What needs to be done: Find each line below that contains the string "should" and copy it out in full. Case matters.

Supplied data:

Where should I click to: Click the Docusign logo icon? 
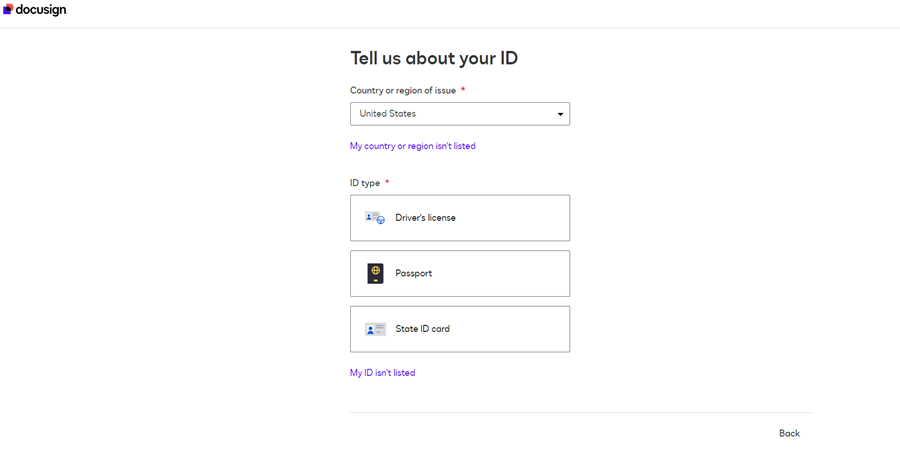(x=8, y=10)

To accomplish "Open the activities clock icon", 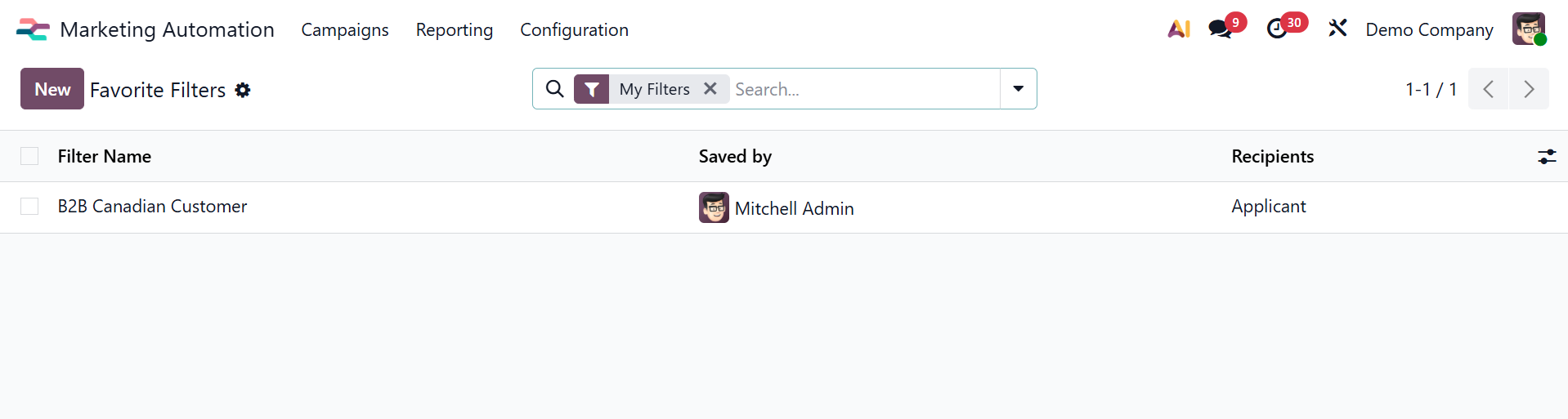I will [1277, 29].
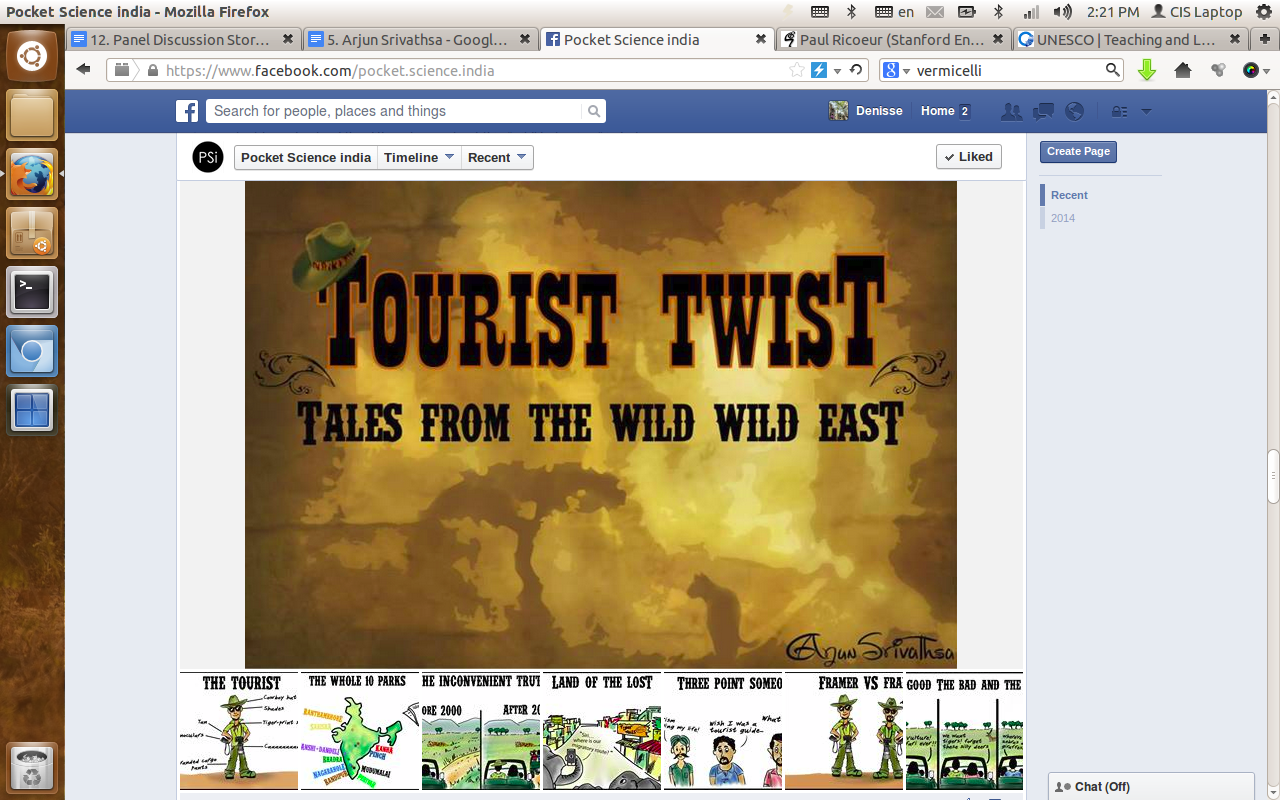This screenshot has height=800, width=1280.
Task: Open Facebook account settings dropdown arrow
Action: (1147, 111)
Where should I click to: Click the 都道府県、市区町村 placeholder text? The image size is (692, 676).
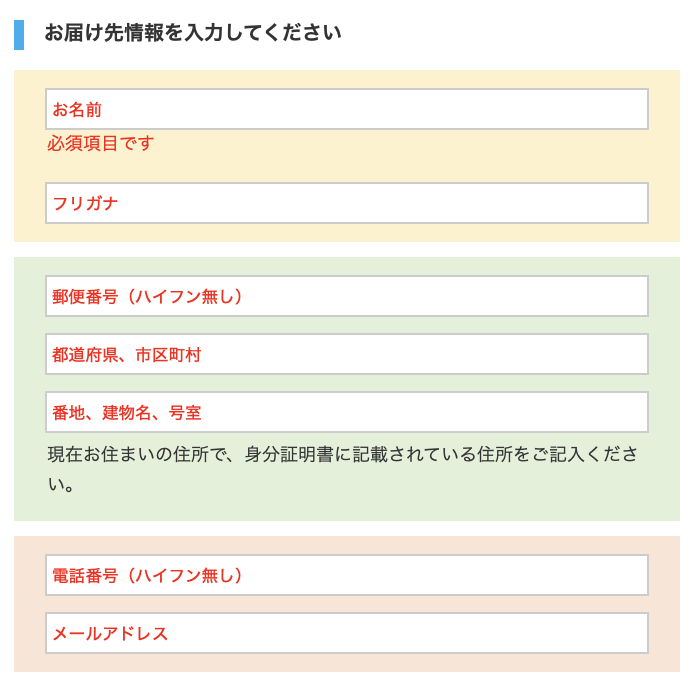(x=127, y=355)
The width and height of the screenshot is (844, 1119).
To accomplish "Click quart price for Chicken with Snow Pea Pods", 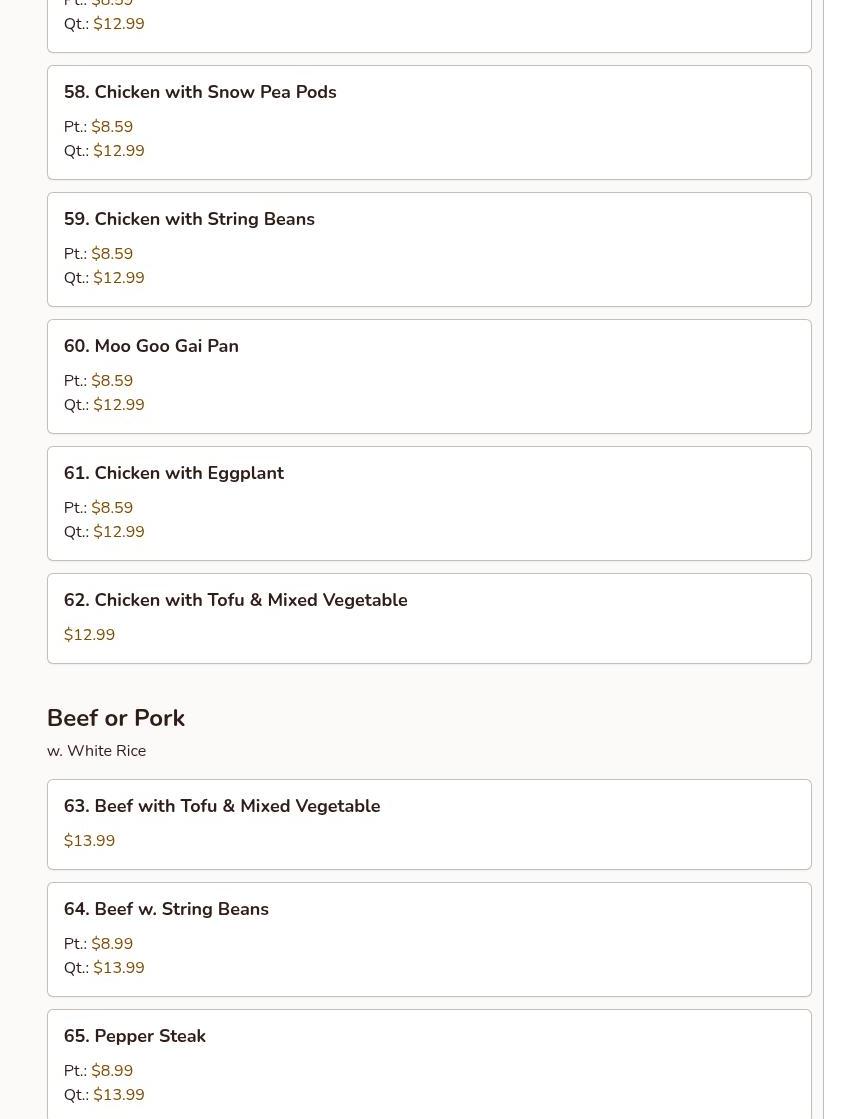I will pyautogui.click(x=119, y=151).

Output of the task:
Where should I click to: Click the Docusign logo icon? 
Where should I click to: Click the 都道府県、市区町村 placeholder text? The image size is (692, 676).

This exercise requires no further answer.